9 декабря 2020 г. в 00:07
— Что вы решили насчёт девочки? — спросил Вильгельм. — Мы же не будем вечно торчать здесь, ребёнку не место на фронте.
А вот объясни это своему братику, которому не терпится стать папашей.
— Возможно мы оставим её здесь, — уклончиво ответила я.
— Я слышал, вы привязались к ней, — встрял Файгль и улыбнулся. — Что ж, каждой женщине присущ материнский инстинкт.
Ага, только не мне. Я по-прежнему сомневалась, стоит ли брать на себя такую ответственность как ребёнок, да ещё и чужой.
— Вы могли бы забрать её в Германию, — продолжал он. — Сколько ей лет?

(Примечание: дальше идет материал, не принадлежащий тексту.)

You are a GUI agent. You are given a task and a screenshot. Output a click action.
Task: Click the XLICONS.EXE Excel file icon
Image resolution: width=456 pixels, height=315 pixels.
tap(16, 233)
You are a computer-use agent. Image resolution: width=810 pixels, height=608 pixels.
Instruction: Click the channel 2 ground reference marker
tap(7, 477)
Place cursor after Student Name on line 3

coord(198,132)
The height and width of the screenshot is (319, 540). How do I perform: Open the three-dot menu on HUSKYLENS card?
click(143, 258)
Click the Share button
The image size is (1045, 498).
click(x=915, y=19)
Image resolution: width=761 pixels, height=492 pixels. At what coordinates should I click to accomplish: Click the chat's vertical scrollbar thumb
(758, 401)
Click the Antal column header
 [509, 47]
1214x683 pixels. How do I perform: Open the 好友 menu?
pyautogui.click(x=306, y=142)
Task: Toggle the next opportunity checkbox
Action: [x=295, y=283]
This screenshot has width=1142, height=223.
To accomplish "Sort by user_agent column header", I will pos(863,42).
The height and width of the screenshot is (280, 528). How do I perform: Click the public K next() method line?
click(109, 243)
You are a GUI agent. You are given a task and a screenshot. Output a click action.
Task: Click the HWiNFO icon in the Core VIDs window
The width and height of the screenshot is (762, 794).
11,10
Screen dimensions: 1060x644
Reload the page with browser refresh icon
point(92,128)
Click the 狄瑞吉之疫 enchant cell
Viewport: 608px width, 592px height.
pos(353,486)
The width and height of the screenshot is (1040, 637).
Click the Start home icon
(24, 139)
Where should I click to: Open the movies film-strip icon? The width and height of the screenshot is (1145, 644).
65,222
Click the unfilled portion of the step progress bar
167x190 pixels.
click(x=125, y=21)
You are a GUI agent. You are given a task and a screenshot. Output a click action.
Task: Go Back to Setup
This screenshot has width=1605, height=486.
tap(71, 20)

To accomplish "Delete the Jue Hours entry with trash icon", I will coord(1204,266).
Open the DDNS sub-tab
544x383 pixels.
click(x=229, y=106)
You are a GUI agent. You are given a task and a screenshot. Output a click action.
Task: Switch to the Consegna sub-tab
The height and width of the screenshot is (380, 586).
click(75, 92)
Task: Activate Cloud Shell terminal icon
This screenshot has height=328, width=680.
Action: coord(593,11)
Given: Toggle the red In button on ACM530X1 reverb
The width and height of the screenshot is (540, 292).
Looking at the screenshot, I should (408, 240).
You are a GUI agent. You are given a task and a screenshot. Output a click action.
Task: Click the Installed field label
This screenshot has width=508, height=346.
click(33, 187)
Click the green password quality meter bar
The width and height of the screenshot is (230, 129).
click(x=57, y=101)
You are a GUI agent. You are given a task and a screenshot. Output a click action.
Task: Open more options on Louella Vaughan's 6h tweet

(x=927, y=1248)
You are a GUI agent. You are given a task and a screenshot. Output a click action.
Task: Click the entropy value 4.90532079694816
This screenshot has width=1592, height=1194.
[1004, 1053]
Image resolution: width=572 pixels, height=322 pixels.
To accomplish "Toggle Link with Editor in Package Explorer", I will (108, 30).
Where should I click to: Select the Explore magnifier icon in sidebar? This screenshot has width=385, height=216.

Пять?
— Шесть, — машинально поправила я.
— Вполне можно использовать для легкой работы, — я мысленно охренела — он что предлагает мне увезти её в качестве рабыни? — Дайте знать, если что-то решите, я помогу оформить документы.
Чёрт, если Фридхельм прознает про эту «горящую акцию», опять начнёт уговаривать меня валить в отставку методом ухода в декрет. В принципе сама мысль не такая уж плохая, явно лучше той, что он придумал с поддельными документами. Разумеется использовать ребёнка в качестве бесправной служанки я бы не стала. И кстати, после войны Лиза как угнанная будет потом ещё до старости получать приличное пособие.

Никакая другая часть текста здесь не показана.